To be fully equipped with the right clubs and accessories for an important round of golf, the cost can easily top $1,000.
For the two members of Monmouth College’s golf team who worked with assistant professor Michael Sostarecz, that’s just a drop in the bucket. The new science equipment they used for a recent project carried a much loftier price tag.
“The entire camera set up – lights, camera, tripod, software, lenses – is right around $30,000,” said Sostarecz. “The trustees were gracious enough to provide some new equipment for the new science building, but before the building gets here.”
Brandon Kemerling ’13, a physics major, and Jared Johnson ’14, who is studying physics and mathematics, chose the project, in part, because it will help them athletically, as well as academically.
“This is like all the ‘Sports Science’ shows on ESPN,” said Johnson. “That’s where we got this from.”
“Even just looking at this helps you work on your swing,” added Kemerling.
What the students looked at were tiny snippets of videos of themselves striking a golf ball. “Tiny” is the operative word since, at up to 15,000 frames per second, there is only so much data that the camera can store.
“It stores memory like a treadmill,” Sostarecz explained. “It captures the previous two seconds of data, but the data before that rolls off.”
Longer videos can be stored on a computer, but those also require a great deal of memory. For example, recording Kemerling in action from backswing to follow through used 3 gigabytes.
“It’s a delicate balance between the resolution, how fast you want to go, how long you want to record, and the light,” said Sostarecz. “We’ve often sacrificed light to speed up the shutter and get sharper images. If the shutter’s too slow, the ball will be blurry.”
The high-speed camera arrived last October and, Sostarecz explained, “The golf ball was one of the first projects we worked on. The way a hard object like that gets flattened is eye-opening.”
In the 15,000-frame-per-second sequence, the impact was captured between eight frames, meaning the club and the ball were together for about 1/2,000th of a second.
By converting pixels to units of distance, Johnson and Kemerling were able to make a variety of calculations, including club head speed and velocity of the golf ball at impact. Johnson learned that the ball speed coming off his club was 143 miles per hour, while Kemerling used his 6-foot-5 frame to generate a 164 mph effort. Both players expressed an interest in being re-tested during the heart of their spring season.
“What they’re doing involves modeling, calculus, physics and differential equations,” said Sostarecz. “It’s an interdisciplinary project.”
“This project has helped me think outside of the box,” said Johnson. “I now understand different ways to calculate pretty much whatever I want to calculate. This project has helped me become more creative in my thinking towards physics and mathematics.”
“I also got some ideas for future projects, possibly hitting a golf ball into glass to observe it at high speed,” added Kemerling.

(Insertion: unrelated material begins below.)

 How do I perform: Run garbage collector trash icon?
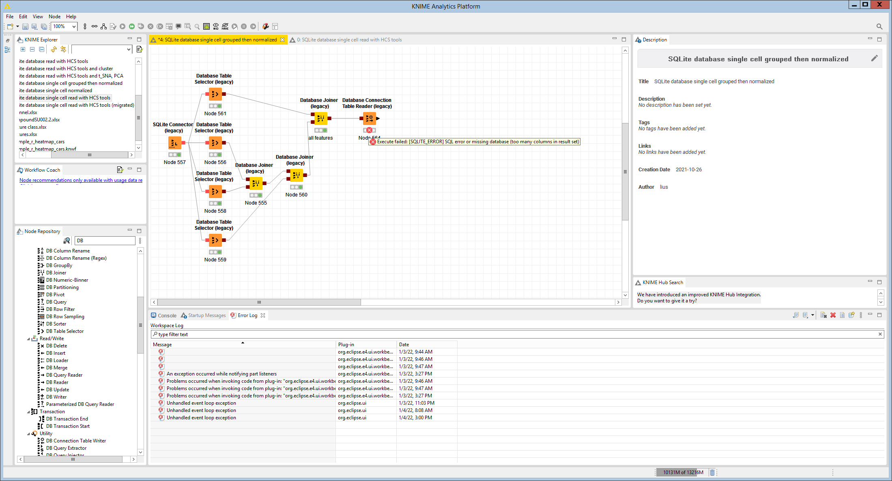tap(712, 472)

It’s not only the golfers who are experimenting with the camera, which Sostarecz said features the “same software that is used for crash tests and how air bags deploy.”
By using particle trackers (think the dots on athletes when they are being modeled for video games), Sostarecz was able to conduct a simple experiment shooting balls out of a launcher.

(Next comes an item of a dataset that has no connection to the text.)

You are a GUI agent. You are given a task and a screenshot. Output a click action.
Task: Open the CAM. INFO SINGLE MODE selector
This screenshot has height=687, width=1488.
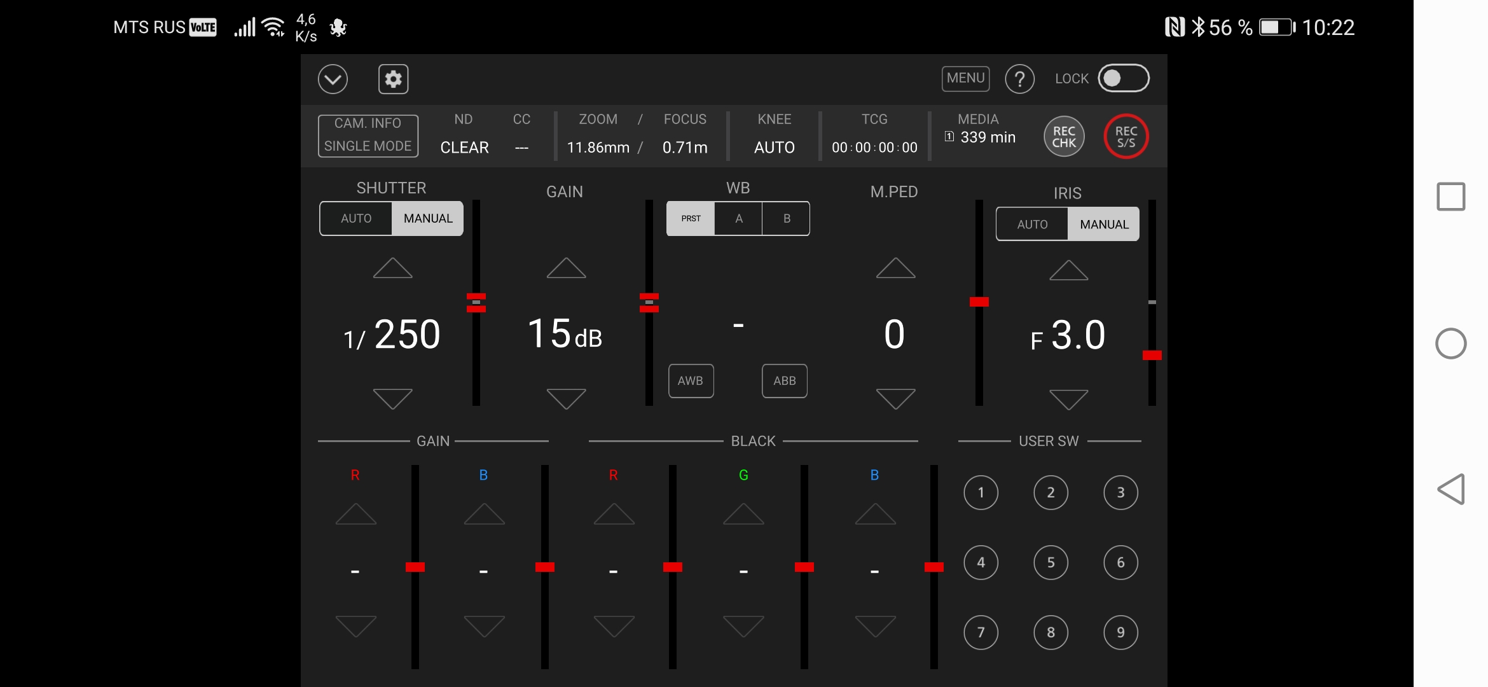pyautogui.click(x=368, y=135)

“A solid plastic sphere had the classic parabolic flight,” he said. “Then we shot a styrofoam ball, which is light enough that drag matters. Acceleration is no longer constant, and the sphere fell short of the parabolic arc.”

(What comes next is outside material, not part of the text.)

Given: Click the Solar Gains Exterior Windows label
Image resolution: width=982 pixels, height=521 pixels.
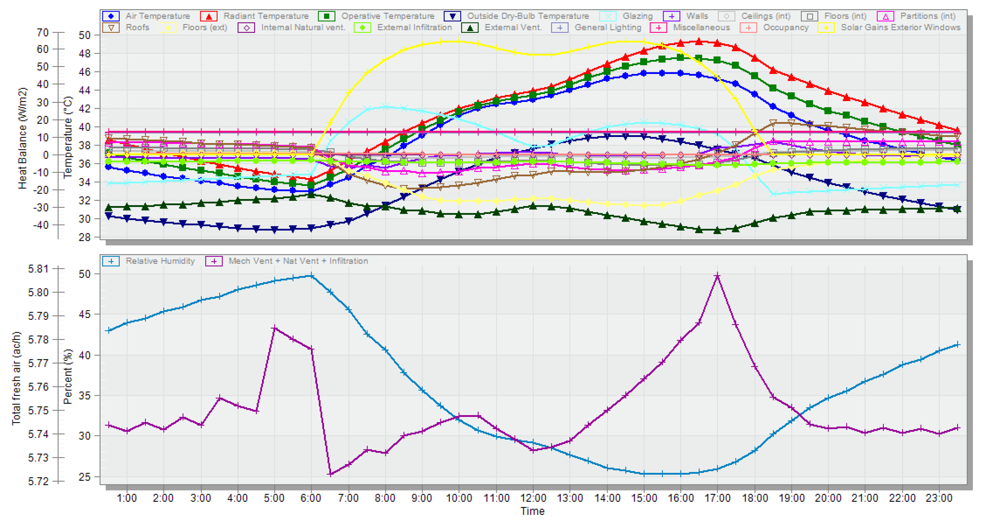Looking at the screenshot, I should coord(900,27).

Sostarecz’s students were able to compare their mathematical predictions of the projectile motion with data from these experimental images.
Sostarecz also used the camera to capture what happens when a ball is dropped into a viscoelastic fluid.
“You can see the colors of stress in the fluid,” he explained. “Different wavelengths of light will refract differently.”
If you think Sostarecz is pleased to have such a diverse teaching tool at his disposal, you’d be “right on.”
“This is way cool,” he said of the camera. “It can be used in a number of interdisciplinary applications. Being able to visualize life in slow motion will give our students new perspectives in the world around them.”
As advertisements for the NCAA often say, Johnson and Kemerling will probably “go pro” in a field other than sports. While they might not earn a paycheck from playing golf, the sport could still be a part of their careers.
“I want to go into some sort of engineering,” said Kemerling. “If I could tie that to possibly designing golf clubs, that would be my dream job. Analyzing golf swings with the high-speed camera – using equations studied in physics – would be pretty cool, too.”
“I hope to become involved in product technology for a golf company or an athletic company,” said Johnson. “I would like to work for Titleist, Callaway, Nike or Adidas.”
In the meantime, if their high-speed camera project helps improve their golf game, too, that wouldn’t be a bad thing. After all, both Kemerling and Johnson were hoping to dethrone the 2010 Midwest Conference men’s golf champ. That just happened to be another student they regularly passed in the hallways of the Haldeman-Thiessen Science Center, physics major and math minor Rodney Clayton ’11.